India’s Oil and Natural Gas Corp. is preparing to bet billions of dollars on deepwater and ultra-deepwater exploration, boosting spending in a push that could help one of the world’s top oil importing nations reduce reliance on overseas supply.
“Onshore we have more or less drilled, appraised or acquired data in most of the basins,” Sushma Rawat, director of exploration for the state-owned giant, said in an interview. “But there are still large tracts offshore where we have very sparse data, where almost no wells have been drilled.”
India, with a fast-growing apptite for crude, is eager to reduce its fuel import bill and bolster energy security, and has encouraged companies like state-controlled ONGC to do more to tap domestic oil and gas reserves. It’s a gamble that, if successful, would yield rewards for producers and for a government looking to reduce its overseas dependence.
Rawat said ONGC plans to bid aggressively in upcoming government auctions to increase its exploration acreage to 500,000 square kilometers (193,050 square miles) by March 2026, from around 163,000 square kilometers today. Annual spending will rise to 110 billion rupees ($1.3 billion) from an annual 70 billion to 80 billion rupees.
For ONGC, the exploration push is also about countering a decline in production. In the decade to the end of March last year, oil output dropped 17.5% to 19.6 million tons, while gas shrank just over 10% to 20.9 billion cubic meters — a decline that has left India vulnerable to surging import costs.
ONGC accounts for 66% of India’s oil output and 58% of its gas. That’s partly offshore, but in shallow waters. The only producing deepwater project is its KG-DWN-98/2 block in the Krishna Godavari basin. Crude oil output there is due to start in May — well past the original target of 2019.
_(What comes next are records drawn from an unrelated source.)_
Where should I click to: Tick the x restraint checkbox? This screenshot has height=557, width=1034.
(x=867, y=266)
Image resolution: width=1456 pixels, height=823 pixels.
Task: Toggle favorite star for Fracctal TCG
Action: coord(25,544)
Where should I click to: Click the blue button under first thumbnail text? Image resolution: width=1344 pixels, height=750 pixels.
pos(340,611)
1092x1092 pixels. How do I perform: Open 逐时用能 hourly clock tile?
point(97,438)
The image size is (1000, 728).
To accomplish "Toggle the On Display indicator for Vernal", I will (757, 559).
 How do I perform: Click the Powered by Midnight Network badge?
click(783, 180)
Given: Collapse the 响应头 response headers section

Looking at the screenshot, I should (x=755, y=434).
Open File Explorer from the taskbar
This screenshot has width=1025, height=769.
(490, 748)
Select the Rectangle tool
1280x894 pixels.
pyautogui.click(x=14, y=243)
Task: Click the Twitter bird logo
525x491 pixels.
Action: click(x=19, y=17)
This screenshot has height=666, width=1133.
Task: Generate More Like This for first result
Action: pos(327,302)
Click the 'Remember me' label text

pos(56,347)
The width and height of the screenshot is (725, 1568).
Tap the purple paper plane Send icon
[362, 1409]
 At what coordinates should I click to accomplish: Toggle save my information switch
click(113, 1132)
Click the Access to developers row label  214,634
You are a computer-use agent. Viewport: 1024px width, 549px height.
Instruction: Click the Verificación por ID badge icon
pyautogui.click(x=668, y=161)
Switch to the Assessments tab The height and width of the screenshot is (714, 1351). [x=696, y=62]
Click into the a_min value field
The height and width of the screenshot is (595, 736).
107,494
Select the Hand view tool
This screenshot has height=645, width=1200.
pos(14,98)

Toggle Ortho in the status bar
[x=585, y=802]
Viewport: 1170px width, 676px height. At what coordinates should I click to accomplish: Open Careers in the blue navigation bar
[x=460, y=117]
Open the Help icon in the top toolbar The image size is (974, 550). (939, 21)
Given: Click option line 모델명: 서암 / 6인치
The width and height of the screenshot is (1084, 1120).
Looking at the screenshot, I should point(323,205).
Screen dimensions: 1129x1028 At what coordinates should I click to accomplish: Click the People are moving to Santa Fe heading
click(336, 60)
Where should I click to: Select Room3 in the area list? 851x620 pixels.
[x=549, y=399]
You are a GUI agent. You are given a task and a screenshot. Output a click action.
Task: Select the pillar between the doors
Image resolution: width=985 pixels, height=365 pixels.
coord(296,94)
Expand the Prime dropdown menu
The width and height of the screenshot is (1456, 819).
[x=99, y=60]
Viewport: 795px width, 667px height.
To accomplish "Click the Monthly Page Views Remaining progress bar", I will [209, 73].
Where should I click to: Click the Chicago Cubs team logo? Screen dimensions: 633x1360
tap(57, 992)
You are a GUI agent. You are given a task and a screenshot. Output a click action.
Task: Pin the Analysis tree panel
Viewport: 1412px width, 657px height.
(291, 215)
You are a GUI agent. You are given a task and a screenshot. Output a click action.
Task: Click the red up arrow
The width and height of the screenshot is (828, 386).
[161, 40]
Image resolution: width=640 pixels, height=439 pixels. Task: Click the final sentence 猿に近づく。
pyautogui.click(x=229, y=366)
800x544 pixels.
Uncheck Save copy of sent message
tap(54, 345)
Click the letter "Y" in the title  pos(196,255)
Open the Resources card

Prime Minister Narendra Modi’s government had set a goal of cutting imports by 10% by 2022 and halve them by 2030, but missed the first target, with import dependence increasing instead. No fresh goals have been publicly announced, but India last year released nearly one million square kilometers of acreage previously closed to exploration for military, environmental and other reasons.
Rawat and officials at ONGC want to leverage the opportunity, trying to speed up efforts by striking a string of partnerships with Exxon Mobil, Chevron and TotalEnergies. ONGC holds just over half of the country’s leased exploration acreage, making it an appealing partner.
Now the challenge for ONGC is to turn broad agreements into tangible exploration alliances, said Angus Rodger, upstream research director for Asia Pacific at Wood Mackenzie: “The Indian government wants to see new partnerships emerge, between Indian players and the best international explorers.”
The global oil majors, wary of the risks associated with India’s offshore potential, are pushing for better conditions from the Indian government, Rawat said, including with the addition of clauses on arbitration, reassurance around the stability of the fiscal regime and on criminal liability.